(Data provided begins)

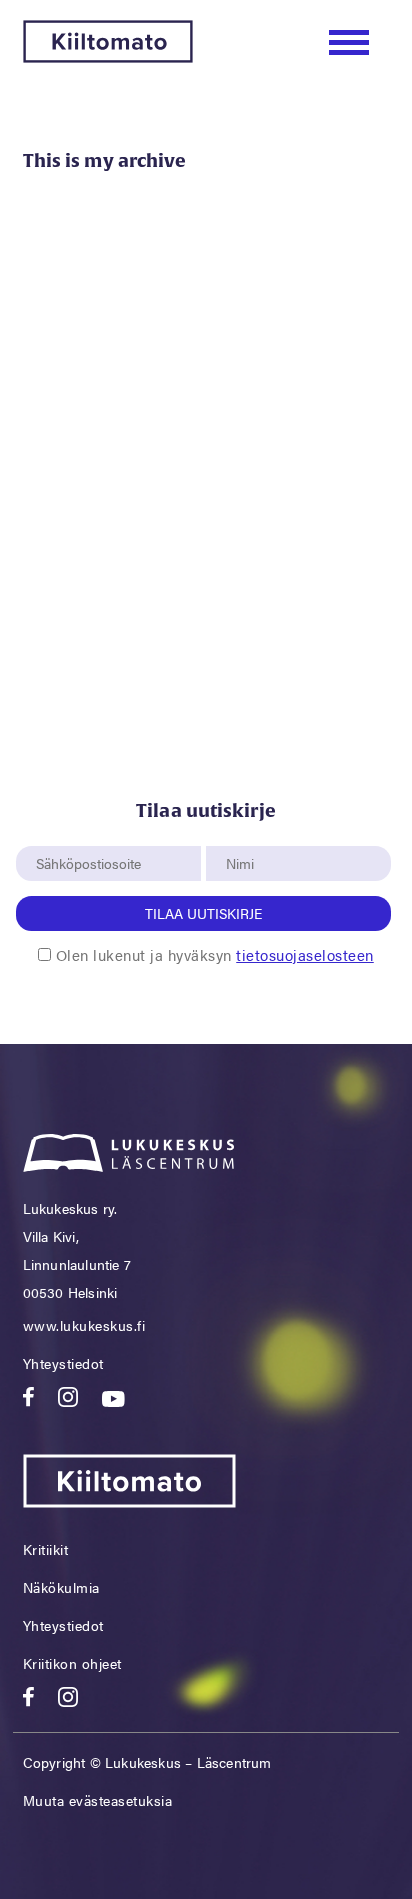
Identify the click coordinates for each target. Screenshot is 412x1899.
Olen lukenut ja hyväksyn (215, 954)
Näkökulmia (61, 1587)
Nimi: (241, 835)
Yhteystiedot (63, 1363)
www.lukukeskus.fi (84, 1325)
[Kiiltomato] (108, 56)
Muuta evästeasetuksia (98, 1800)
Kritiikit (46, 1549)
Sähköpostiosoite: (93, 835)
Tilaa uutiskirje (203, 913)
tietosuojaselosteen (305, 954)
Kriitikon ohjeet (72, 1663)
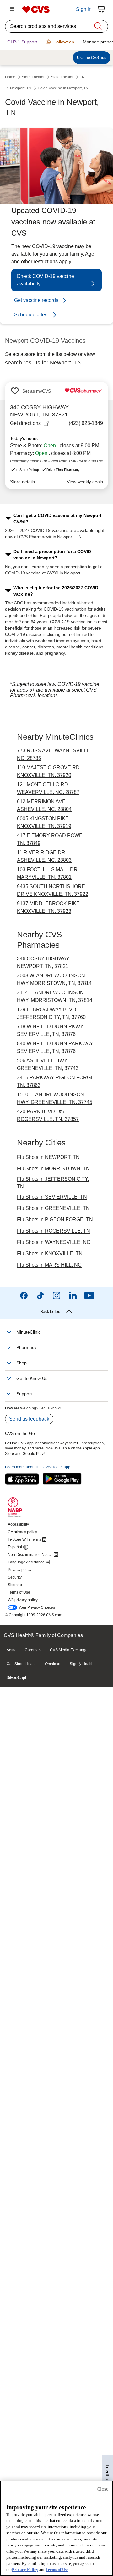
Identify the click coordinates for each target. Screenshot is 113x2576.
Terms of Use (57, 2569)
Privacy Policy (25, 2569)
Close (102, 2489)
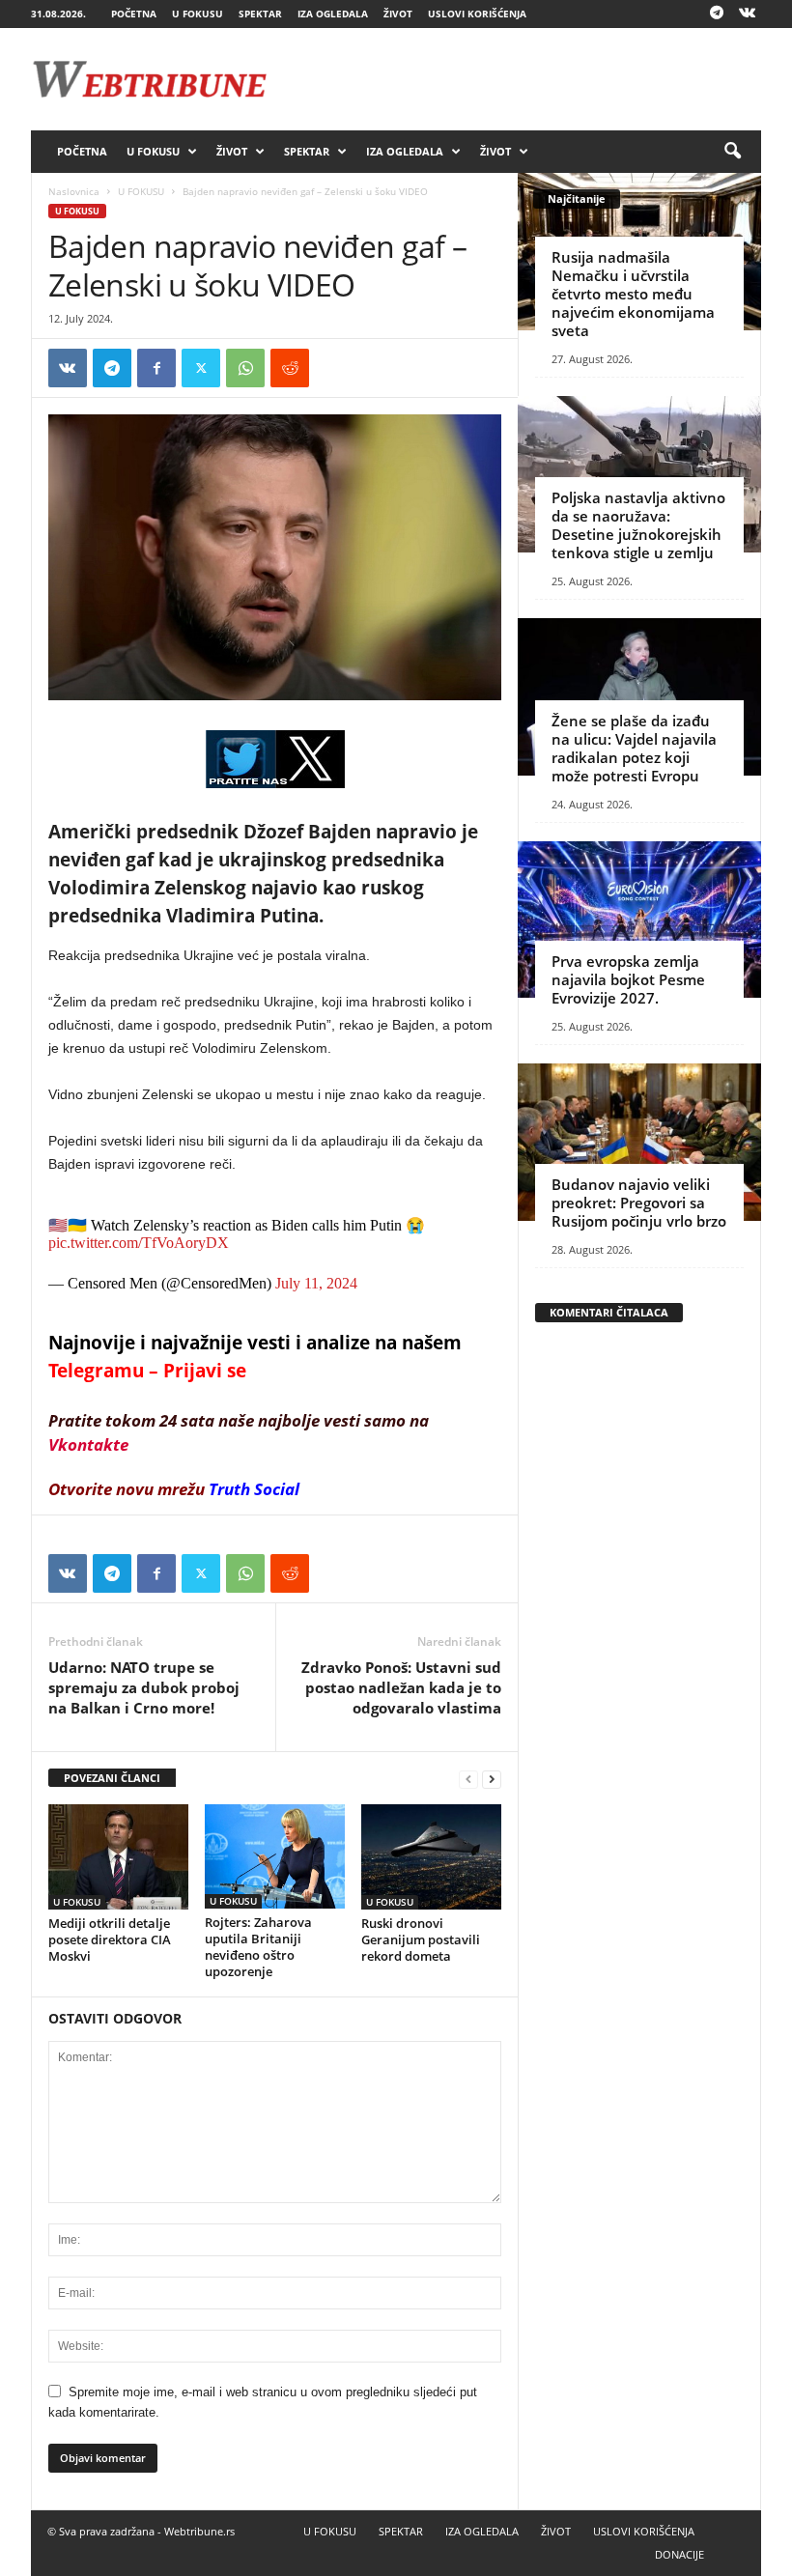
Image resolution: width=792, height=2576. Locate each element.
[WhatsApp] (245, 368)
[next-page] (491, 1779)
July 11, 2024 (316, 1283)
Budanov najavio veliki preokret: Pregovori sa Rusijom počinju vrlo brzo (639, 1203)
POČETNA (133, 13)
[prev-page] (468, 1779)
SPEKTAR (260, 13)
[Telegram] (716, 14)
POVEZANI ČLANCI (112, 1777)
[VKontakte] (746, 14)
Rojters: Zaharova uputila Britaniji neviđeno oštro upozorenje (258, 1946)
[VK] (67, 368)
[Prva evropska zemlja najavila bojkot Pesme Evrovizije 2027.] (639, 920)
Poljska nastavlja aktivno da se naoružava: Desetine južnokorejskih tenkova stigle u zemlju (638, 525)
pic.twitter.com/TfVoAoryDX (138, 1242)
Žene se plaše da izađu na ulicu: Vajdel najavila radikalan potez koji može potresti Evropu (634, 748)
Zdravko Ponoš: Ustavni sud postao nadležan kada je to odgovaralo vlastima (401, 1687)
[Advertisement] (516, 79)
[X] (201, 368)
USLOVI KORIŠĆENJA (477, 13)
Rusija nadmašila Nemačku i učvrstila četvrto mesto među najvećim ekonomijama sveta (633, 293)
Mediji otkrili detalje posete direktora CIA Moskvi (109, 1939)
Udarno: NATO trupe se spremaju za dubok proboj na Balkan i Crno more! (144, 1687)
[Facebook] (156, 368)
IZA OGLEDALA (332, 13)
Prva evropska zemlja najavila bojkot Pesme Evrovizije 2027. (628, 979)
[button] (732, 151)
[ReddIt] (289, 368)
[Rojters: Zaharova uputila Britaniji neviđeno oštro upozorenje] (275, 1856)
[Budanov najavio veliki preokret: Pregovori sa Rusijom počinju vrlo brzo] (639, 1142)
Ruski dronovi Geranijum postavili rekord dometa (420, 1939)
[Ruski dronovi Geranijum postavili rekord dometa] (431, 1856)
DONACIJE (679, 2554)
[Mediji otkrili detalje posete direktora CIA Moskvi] (118, 1856)
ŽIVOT (397, 13)
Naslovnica (73, 191)
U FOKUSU (197, 13)
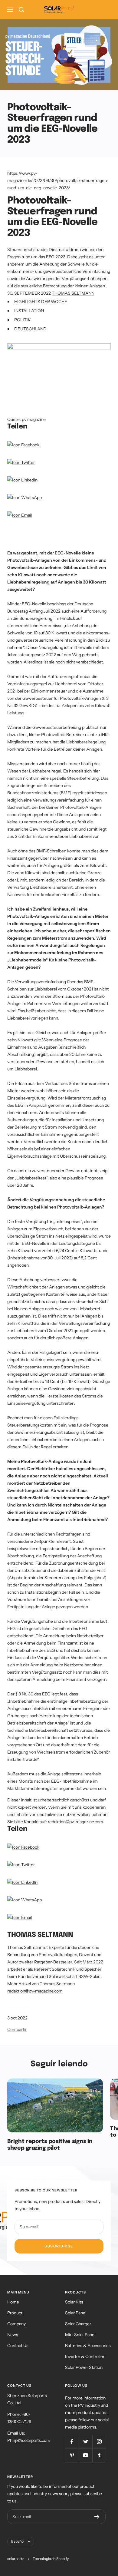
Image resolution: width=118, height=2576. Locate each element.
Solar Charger (78, 2323)
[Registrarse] (97, 2517)
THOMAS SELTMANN (73, 293)
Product (14, 2313)
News (12, 2334)
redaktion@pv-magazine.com (75, 1821)
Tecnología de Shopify (51, 2558)
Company (16, 2323)
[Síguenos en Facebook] (72, 2442)
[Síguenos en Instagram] (99, 2442)
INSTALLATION (29, 310)
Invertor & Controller (84, 2356)
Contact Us (17, 2345)
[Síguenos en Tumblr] (99, 2455)
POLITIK (22, 319)
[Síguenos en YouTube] (85, 2455)
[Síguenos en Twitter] (85, 2442)
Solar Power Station (84, 2367)
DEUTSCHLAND (30, 329)
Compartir (17, 2029)
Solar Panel (75, 2313)
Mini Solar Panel (80, 2334)
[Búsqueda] (21, 9)
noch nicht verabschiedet (79, 662)
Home (13, 2302)
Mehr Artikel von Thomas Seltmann (41, 1983)
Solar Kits (74, 2302)
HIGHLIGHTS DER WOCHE (40, 301)
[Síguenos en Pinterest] (72, 2455)
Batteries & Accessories (88, 2345)
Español (18, 2541)
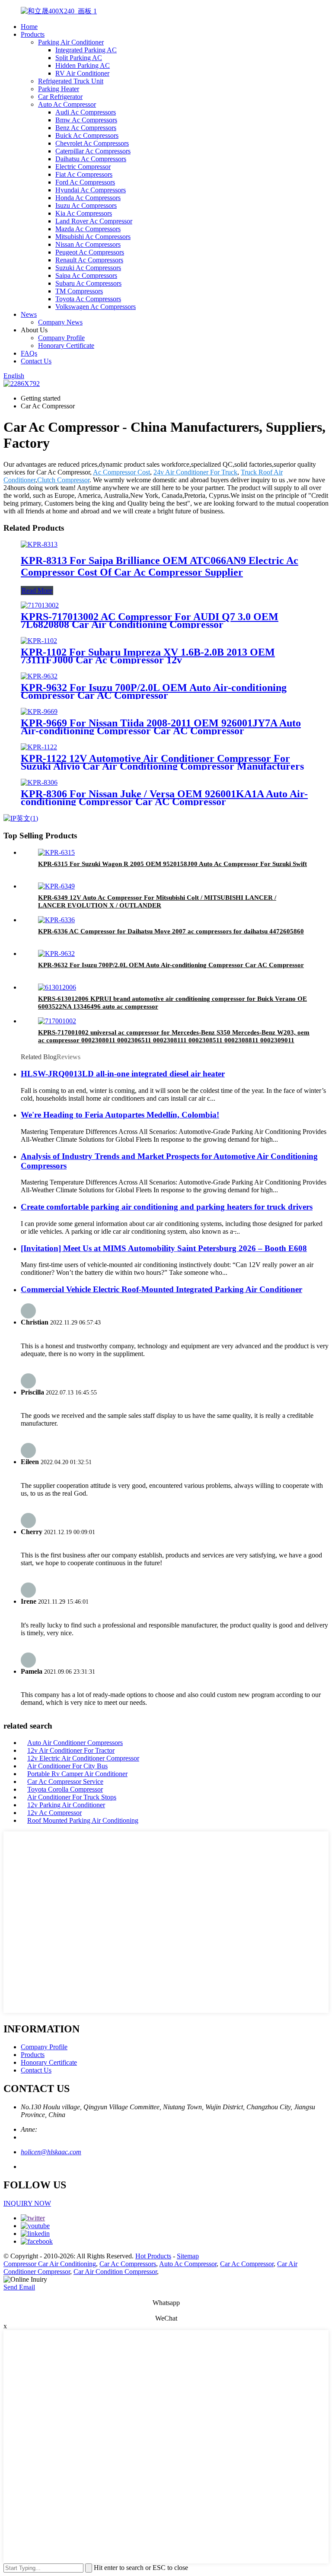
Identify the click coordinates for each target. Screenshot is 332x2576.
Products (33, 34)
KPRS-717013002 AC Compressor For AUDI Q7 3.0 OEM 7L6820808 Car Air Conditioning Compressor (149, 620)
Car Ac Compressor (247, 2263)
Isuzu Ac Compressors (86, 205)
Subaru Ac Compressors (88, 283)
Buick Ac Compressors (86, 135)
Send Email (19, 2287)
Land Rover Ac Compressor (93, 221)
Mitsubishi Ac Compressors (93, 236)
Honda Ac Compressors (88, 197)
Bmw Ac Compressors (86, 120)
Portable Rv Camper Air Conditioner (77, 1773)
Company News (60, 322)
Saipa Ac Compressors (86, 275)
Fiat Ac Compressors (83, 174)
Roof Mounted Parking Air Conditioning (82, 1820)
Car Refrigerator (60, 96)
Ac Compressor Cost (121, 472)
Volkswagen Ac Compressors (95, 306)
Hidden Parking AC (82, 65)
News (29, 314)
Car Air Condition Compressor (115, 2271)
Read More (37, 590)
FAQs (29, 353)
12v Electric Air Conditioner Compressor (83, 1758)
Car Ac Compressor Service (65, 1781)
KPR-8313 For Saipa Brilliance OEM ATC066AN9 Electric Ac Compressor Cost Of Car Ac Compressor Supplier (159, 566)
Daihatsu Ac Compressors (90, 158)
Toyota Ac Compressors (88, 298)
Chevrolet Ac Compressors (92, 143)
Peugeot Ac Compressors (89, 252)
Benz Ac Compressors (85, 127)
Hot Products (153, 2256)
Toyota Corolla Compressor (65, 1789)
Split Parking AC (78, 57)
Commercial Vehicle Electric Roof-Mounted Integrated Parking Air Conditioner (161, 1289)
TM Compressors (79, 291)
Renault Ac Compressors (89, 260)
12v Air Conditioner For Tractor (71, 1750)
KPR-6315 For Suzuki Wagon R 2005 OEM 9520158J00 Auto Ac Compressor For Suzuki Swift (172, 863)
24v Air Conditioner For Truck (195, 472)
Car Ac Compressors (127, 2263)
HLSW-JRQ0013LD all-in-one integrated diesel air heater (123, 1073)
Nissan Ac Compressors (88, 244)
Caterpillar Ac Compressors (93, 151)
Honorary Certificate (66, 345)
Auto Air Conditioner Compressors (75, 1742)
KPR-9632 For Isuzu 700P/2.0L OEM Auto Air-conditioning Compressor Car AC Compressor (154, 691)
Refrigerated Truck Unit (70, 81)
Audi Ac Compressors (85, 112)
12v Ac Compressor (54, 1812)
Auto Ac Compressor (67, 104)
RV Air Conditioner (82, 73)
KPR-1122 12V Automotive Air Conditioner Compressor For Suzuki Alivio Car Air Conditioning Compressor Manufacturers (162, 762)
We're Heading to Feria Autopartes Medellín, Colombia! (120, 1114)
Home (29, 26)
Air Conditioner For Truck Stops (71, 1797)
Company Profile (61, 337)
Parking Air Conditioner (71, 42)
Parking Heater (58, 88)
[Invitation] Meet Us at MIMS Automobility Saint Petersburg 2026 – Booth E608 (164, 1248)
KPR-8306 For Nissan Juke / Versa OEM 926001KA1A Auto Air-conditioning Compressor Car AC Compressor (164, 797)
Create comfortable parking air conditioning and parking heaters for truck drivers (167, 1206)
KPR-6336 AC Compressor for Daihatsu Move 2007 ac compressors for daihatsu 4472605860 (171, 931)
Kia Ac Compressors (83, 213)
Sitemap (188, 2256)
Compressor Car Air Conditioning (49, 2263)
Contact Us (36, 361)
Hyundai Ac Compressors (90, 190)
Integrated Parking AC (86, 50)
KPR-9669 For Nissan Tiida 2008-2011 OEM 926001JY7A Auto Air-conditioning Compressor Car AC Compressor (161, 726)
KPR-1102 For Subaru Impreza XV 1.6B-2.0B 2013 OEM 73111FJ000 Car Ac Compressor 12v (148, 655)
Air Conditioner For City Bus (67, 1766)
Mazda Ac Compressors (88, 228)
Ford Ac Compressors (85, 182)
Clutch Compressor (63, 480)
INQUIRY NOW (27, 2203)
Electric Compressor (83, 166)
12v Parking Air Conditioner (66, 1805)
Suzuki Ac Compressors (88, 267)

(Data provided ends)

Reproduce the lines above, beginning at the line with "Žene se plaše" and stopping after the line with "Mediji otkrili detalje posete direktora CIA Moskvi (109, 1939)", exactly as they are.

=== Expected answer ===
Žene se plaše da izađu na ulicu: Vajdel najavila radikalan potez koji može potresti Evropu (634, 748)
Zdravko Ponoš: Ustavni sud postao nadležan kada je to odgovaralo vlastima (401, 1687)
[Advertisement] (516, 79)
[X] (201, 368)
USLOVI KORIŠĆENJA (477, 13)
Rusija nadmašila Nemačku i učvrstila četvrto mesto među najvećim ekonomijama sveta (633, 293)
Mediji otkrili detalje posete direktora CIA Moskvi (109, 1939)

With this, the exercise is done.